Os funcionários apontam para um novo modelo de venda parcelada, desenvolvido para libertar subsídios mais rapidamente e contornar recusas bancárias que reteram muitas famílias elegíveis. Este modelo pode ajudar futuros candidatos. A representante Anco Barker afirmou que o município deve explicar a vacância contínua destas unidades. Ela salientou que os pobres merecem dignidade, não negligência, e exigiu líderes que os sirvam, e não instituições que demonstrem arrogância.
Barker também mencionou que as forças policiais foram mobilizadas nas entradas do Mountain View, e drones patrulhavam a área enquanto os moradores simplesmente visitavam o local. Ela declarou que, se o município pode mobilizar recursos para monitorizar cidadãos pacíficos e visitantes, pode demonstrar a mesma urgência em fornecer habitação a famílias qualificadas.
A representante municipal Sonja Carstens-Johnston relatou o desdobramento de medidas de segurança, observando que o aumento da visibilidade foi justificado após declarações públicas sobre o desenvolvimento. Questões relativas à ocupação das unidades foram encaminhadas para o Departamento de Infraestrutura do Cabo Ocidental. Segundo o governo provincial, o projeto inclui 725 unidades Breaking New Ground (BNG), que foram fornecidas gratuitamente a beneficiários aprovados com rendimento familiar total de até 3.500 randes por mês. As unidades desocupadas fazem parte das 278 casas destinadas aos beneficiários do Programa First Home Finance (FHF), anteriormente conhecido como FLISP. Estas casas são destinadas a agregados familiares com rendimentos entre 3.501 e 22.000 randes por mês, que não se qualificam para a habitação gratuita BNG, mas não podem pagar habitação no mercado normal.

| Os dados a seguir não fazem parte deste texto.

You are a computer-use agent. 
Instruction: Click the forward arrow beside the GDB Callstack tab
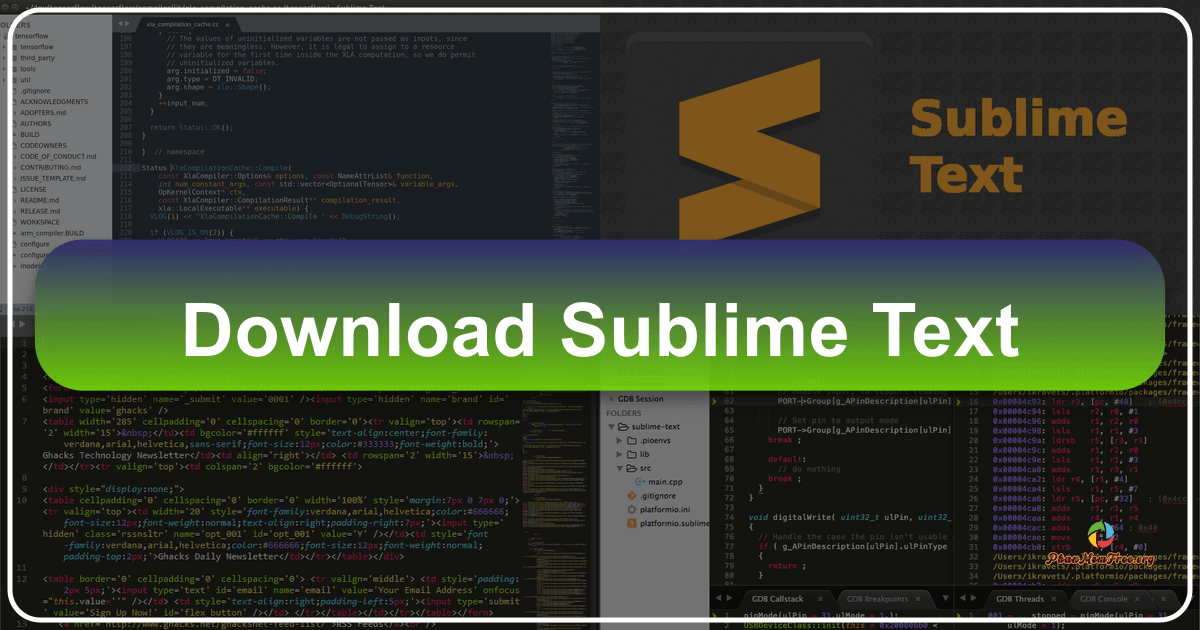(728, 598)
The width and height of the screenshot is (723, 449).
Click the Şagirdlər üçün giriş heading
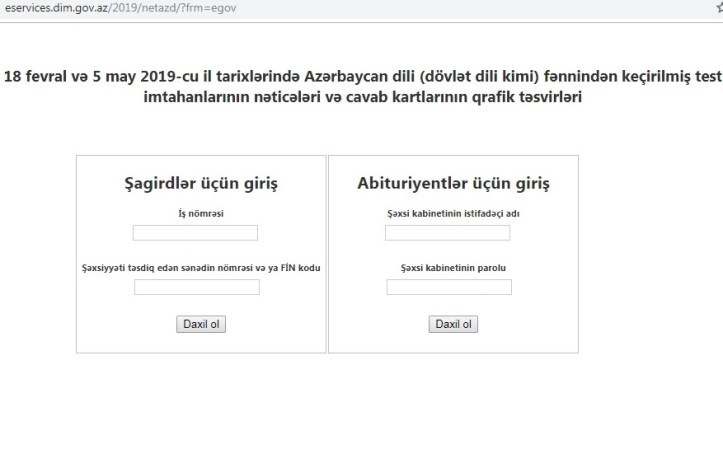click(200, 184)
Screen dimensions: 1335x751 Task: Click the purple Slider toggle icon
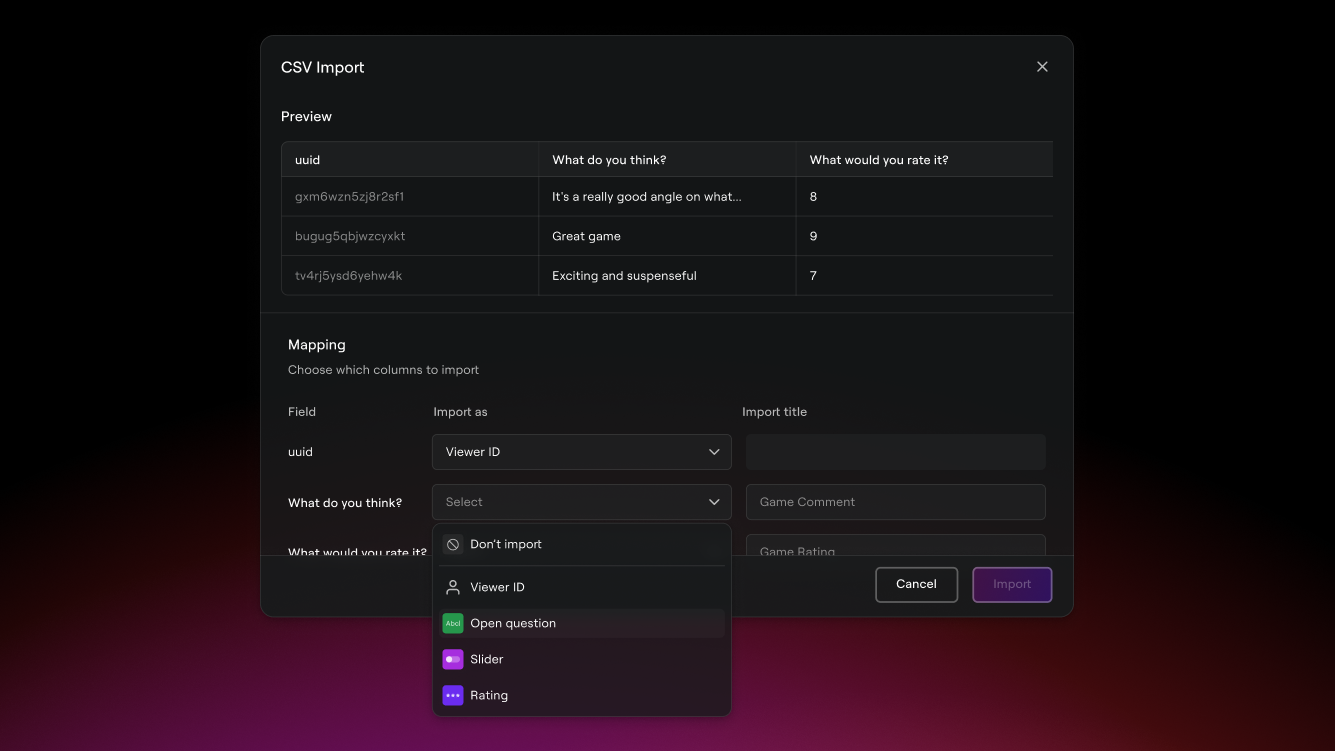[x=453, y=660]
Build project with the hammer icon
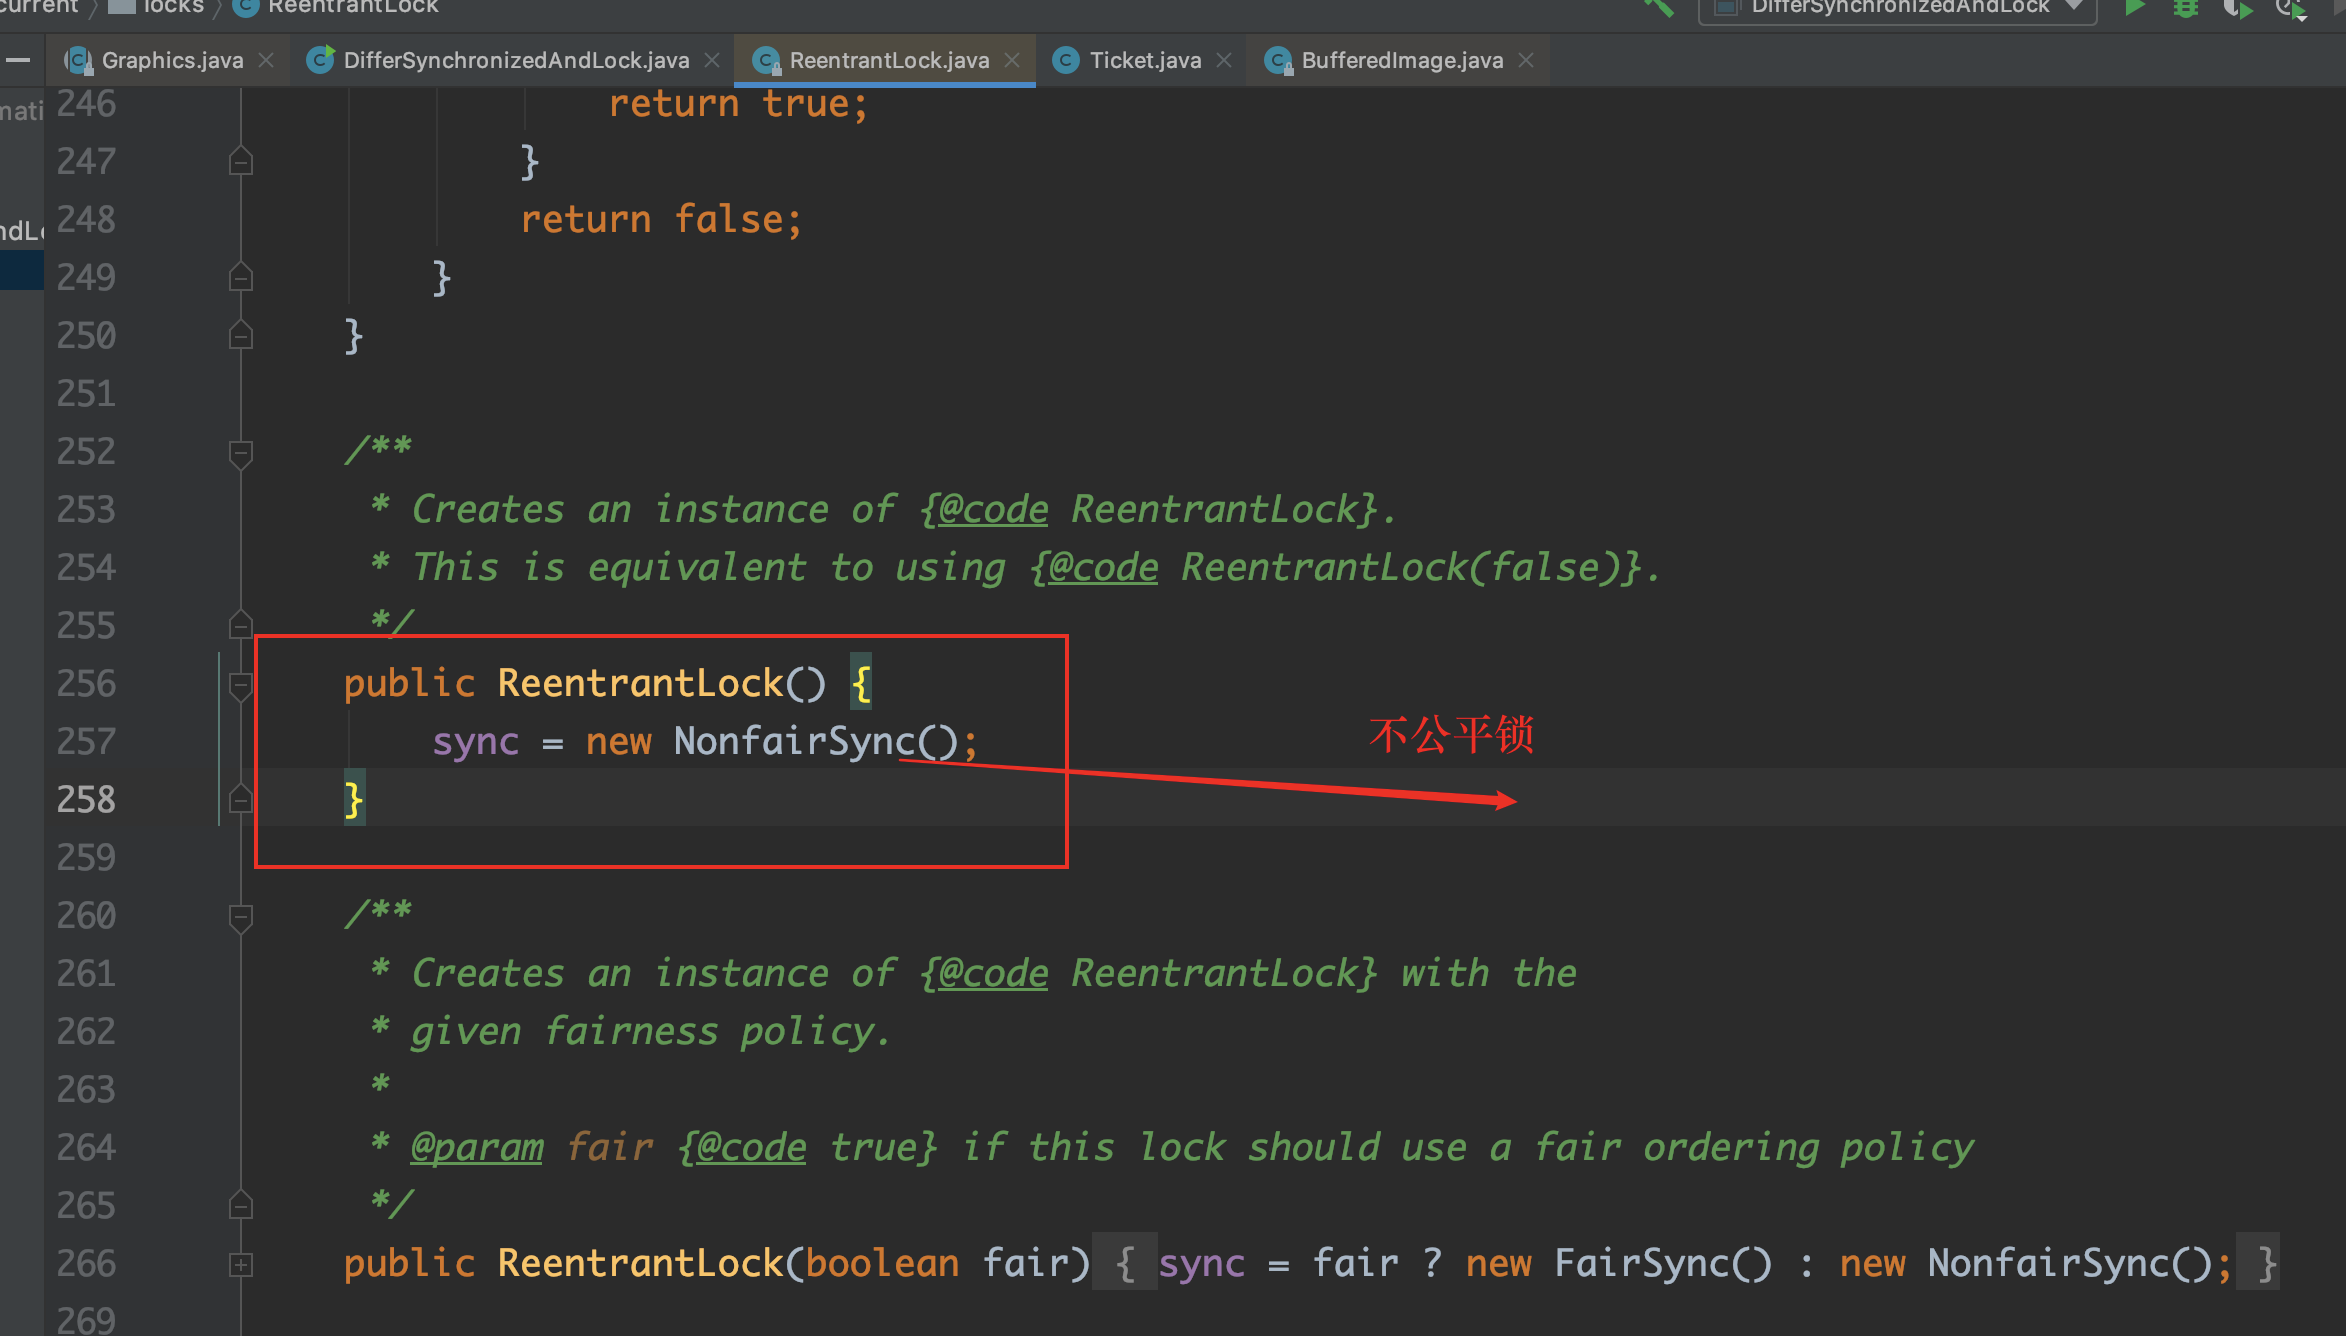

A diretora atual de comunicações do Departamento de Infraestrutura, Celeste Nell, esclareceu que 36 das 278 casas foram transferidas e ocupadas, e mais 11 transações de compra e venda estão a ser processadas através do programa FHF. Nell informou que o Departamento, em conjunto com o Município de Mossel Bay, está a analisar ativamente formas inovadoras de fornecer uma ponte vital para famílias cujo rendimento é suficiente, mas que são desqualificadas pelos bancos devido a histórico de crédito negativo ou problemas de acessibilidade. Explicou que um plano de vendas revisado foi aprovado para resolver a alta taxa de recusa em pedidos de obrigações hipotecárias e o problema de acessibilidade. Este plano permite libertar antecipadamente o subsídio FHF para compradores qualificados, reduzindo o rendimento mensal mínimo em comparação com a obrigação hipotecária padrão. Serve como uma ponte para famílias com rendimento suficiente, mas incapazes de obter financiamento bancário devido a mau histórico de crédito ou restrições de acessibilidade. Além disso, o modelo reduz significativamente a carga de dívida inicial para os compradores de primeira habitação, permitindo-lhes aplicar imediatamente o subsídio para reduzir o principal. Isto também acelera o processo de registo no Departamento de Registo de Propriedade, pois não requer certificados de quitação de taxas municipais, certificados de quitação de contribuições, pagamento de imposto de transferência ou IVA da SARS, nem aprovação de empréstimo hipotecário de uma instituição financeira.